Compito da svolgere:
Riprenda il brano sull'uso delle immagini di videosorveglianza urbana per contestare le multe stradali e lo prosegua dopo l'ultima frase riportata.

Estratto selezionato:
·····
In mancanza di questa base normativa, l’uso delle riprese per contestare una multa risulta illecito. Il Comune, quindi, non può trasformare una telecamera di videosorveglianza urbana in una specie di autovelox indiretto, o in uno strumento permanente di controllo del traffico.

Il punto è delicato, perché riguarda l’equilibrio tra sicurezza e libertà. Una cosa è installare telecamere per prevenire reati o tutelare la sicurezza urbana; altra cosa è utilizzare quelle stesse immagini per controllare ogni comportamento dei cittadini sulla strada. Ed è proprio qui che interviene la disciplina sulla privacy, imponendo limiti precisi all’uso dei dati personali.

Il Garante richiama, infatti, i principi fondamentali previsti dal Regolamento europeo 2016/679 e dal Codice privacy italiano: liceità, correttezza, trasparenza e limitazione della finalità. Tradotto: i dati non possono essere raccolti per uno scopo e poi riutilizzati liberamente per un altro, come se fossero materiale neutro a disposizione dell’ente pubblico.

Diverso è il discorso quando l’incidente stradale presenta profili penalmente rilevanti. Se dai fatti può emergere un reato, le immagini possono assumere un valore diverso. Si pensi, ad esempio, all’omicidio stradale, alle lesioni personali stradali gravi o gravissime, oppure all’omissione di soccorso.
·····
Dati forniti:
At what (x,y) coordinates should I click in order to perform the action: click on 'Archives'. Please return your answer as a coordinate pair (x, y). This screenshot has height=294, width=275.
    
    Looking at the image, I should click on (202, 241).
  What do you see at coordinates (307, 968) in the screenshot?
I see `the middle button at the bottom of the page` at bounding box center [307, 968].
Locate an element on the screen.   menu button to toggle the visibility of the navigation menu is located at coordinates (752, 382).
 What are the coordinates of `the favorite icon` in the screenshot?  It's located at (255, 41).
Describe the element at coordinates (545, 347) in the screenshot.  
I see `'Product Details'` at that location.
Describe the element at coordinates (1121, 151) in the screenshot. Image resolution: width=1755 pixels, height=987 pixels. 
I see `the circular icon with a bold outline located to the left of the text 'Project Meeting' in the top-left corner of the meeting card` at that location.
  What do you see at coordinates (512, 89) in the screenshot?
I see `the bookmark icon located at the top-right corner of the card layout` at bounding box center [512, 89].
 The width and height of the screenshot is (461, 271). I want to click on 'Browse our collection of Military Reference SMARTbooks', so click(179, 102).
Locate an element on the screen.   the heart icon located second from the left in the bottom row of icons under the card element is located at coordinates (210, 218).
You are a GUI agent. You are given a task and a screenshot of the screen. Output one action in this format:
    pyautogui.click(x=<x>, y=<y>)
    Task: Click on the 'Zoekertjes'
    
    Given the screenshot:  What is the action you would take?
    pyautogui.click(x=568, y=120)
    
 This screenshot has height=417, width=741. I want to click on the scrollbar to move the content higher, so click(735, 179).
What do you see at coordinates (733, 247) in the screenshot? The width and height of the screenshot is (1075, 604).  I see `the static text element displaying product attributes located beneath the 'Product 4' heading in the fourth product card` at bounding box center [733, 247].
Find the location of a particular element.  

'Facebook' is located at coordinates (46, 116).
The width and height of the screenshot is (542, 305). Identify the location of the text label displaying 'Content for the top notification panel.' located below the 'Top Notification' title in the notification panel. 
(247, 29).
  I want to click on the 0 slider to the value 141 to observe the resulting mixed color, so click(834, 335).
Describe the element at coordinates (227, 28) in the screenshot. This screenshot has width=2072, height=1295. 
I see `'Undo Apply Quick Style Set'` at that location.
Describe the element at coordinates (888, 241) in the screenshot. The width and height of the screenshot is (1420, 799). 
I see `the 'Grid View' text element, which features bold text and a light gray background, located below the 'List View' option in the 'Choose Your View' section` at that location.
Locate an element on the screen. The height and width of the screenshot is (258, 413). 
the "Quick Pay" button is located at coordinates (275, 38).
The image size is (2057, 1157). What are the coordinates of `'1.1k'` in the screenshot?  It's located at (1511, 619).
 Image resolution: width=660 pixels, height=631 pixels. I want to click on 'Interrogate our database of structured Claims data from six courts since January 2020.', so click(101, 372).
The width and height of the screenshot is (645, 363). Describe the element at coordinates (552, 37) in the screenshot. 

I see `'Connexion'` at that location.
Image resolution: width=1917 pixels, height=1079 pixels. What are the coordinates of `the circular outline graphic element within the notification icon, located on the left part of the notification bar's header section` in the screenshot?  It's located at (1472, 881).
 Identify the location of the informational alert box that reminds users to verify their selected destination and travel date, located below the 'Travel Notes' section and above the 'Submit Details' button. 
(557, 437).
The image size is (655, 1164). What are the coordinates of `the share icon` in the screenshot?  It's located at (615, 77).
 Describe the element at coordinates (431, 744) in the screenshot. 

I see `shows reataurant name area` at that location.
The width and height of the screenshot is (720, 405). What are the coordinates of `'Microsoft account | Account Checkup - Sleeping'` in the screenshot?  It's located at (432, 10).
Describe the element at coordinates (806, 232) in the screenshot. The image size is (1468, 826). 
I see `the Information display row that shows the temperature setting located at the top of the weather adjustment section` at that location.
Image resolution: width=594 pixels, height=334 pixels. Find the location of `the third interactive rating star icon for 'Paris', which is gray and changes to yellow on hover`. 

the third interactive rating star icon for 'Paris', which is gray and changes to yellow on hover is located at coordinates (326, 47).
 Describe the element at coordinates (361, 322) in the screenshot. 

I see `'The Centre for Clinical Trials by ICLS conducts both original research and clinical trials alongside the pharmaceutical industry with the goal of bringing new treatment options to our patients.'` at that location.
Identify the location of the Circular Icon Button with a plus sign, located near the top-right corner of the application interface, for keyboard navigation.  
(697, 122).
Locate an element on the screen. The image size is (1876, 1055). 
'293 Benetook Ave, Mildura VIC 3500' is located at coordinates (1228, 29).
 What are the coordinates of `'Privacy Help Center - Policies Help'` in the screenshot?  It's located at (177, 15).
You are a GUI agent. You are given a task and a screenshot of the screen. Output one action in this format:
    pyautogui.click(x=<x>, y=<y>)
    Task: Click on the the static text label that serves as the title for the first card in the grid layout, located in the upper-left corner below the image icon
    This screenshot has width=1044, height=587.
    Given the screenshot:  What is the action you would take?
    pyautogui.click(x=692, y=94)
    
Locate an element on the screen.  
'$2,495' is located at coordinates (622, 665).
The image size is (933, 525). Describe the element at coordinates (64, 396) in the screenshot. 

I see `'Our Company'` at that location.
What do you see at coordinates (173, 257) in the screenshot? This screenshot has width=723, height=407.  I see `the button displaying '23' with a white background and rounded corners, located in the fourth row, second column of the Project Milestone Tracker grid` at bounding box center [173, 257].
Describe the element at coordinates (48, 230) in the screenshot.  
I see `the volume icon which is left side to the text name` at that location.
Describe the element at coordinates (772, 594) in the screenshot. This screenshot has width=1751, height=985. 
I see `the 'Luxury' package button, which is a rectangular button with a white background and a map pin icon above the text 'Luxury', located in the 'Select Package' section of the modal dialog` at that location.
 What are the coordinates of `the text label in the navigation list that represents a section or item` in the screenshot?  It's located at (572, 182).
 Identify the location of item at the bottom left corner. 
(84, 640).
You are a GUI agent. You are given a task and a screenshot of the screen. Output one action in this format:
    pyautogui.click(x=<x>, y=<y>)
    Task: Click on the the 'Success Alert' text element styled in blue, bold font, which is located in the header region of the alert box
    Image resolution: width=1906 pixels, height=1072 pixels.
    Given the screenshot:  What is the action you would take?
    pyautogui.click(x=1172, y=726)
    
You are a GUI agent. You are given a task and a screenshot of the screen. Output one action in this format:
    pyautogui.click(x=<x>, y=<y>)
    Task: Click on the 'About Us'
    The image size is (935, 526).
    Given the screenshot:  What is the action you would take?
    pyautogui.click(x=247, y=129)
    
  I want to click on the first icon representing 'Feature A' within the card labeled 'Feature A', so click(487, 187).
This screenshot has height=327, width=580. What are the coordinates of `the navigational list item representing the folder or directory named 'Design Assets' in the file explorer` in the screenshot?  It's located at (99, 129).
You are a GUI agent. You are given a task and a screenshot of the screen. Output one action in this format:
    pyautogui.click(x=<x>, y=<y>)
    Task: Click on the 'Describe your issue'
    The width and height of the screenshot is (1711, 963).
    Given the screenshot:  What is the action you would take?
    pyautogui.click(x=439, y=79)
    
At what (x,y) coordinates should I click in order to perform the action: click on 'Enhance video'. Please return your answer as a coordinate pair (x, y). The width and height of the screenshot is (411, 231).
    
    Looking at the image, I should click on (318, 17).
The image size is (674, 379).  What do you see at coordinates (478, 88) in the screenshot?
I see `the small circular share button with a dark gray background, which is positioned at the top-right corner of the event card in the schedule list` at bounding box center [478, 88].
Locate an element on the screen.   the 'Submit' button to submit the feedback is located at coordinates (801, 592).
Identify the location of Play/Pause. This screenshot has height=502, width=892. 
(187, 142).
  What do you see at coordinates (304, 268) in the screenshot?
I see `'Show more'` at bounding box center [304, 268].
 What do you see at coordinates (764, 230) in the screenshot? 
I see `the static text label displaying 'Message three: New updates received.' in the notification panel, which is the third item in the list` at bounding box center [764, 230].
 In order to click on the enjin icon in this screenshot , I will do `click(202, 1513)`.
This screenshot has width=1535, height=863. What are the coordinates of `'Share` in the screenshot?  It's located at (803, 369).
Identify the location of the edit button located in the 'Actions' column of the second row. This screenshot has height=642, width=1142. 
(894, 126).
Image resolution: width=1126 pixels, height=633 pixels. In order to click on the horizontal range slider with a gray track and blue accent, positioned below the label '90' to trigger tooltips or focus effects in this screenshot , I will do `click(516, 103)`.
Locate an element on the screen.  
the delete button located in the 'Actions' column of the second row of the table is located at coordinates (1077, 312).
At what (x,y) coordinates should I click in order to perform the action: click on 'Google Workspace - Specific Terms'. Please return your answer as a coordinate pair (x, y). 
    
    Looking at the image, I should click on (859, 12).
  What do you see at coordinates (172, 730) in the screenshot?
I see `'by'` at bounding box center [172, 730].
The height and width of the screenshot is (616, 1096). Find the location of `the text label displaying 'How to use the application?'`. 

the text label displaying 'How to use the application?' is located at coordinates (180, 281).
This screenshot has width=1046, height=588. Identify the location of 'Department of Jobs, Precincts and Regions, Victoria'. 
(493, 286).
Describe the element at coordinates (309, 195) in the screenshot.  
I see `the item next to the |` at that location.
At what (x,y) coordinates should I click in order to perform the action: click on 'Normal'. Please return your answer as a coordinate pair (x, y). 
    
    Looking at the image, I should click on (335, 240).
·····
Risposta attesa:
In questi casi non siamo più davanti alla semplice contestazione di una violazione amministrativa. Siamo dentro un possibile procedimento penale. Di conseguenza, le immagini possono essere acquisite e utilizzate dalla Polizia locale quando opera nelle sue funzioni di polizia giudiziaria.

La differenza è sostanziale. Usare un filmato per fare una multa non è la stessa cosa che utilizzarlo come elemento probatorio nell’ambito di un’indagine penale. Nel primo caso serve una base giuridica specifica legata all’accertamento amministrativo; nel secondo caso entrano in gioco le funzioni investigative e giudiziarie previste dall’ordinamento.

Un altro aspetto censurato dal Garante riguarda l’invio del filmato alla Motorizzazione civile. Anche questa comunicazione è stata considerata illecita, perché non risultava prevista dal Codice della strada né da altre norme specifiche.

La trasmissione di immagini a un soggetto terzo non può avvenire per semplice iniziativa dell’amministrazione. Anche qui serve una base giuridica espressa. Senza una norma che autorizzi quella comunicazione, il passaggio del filmato alla Motorizzazione diventa un trattamento non consentito di dati personali.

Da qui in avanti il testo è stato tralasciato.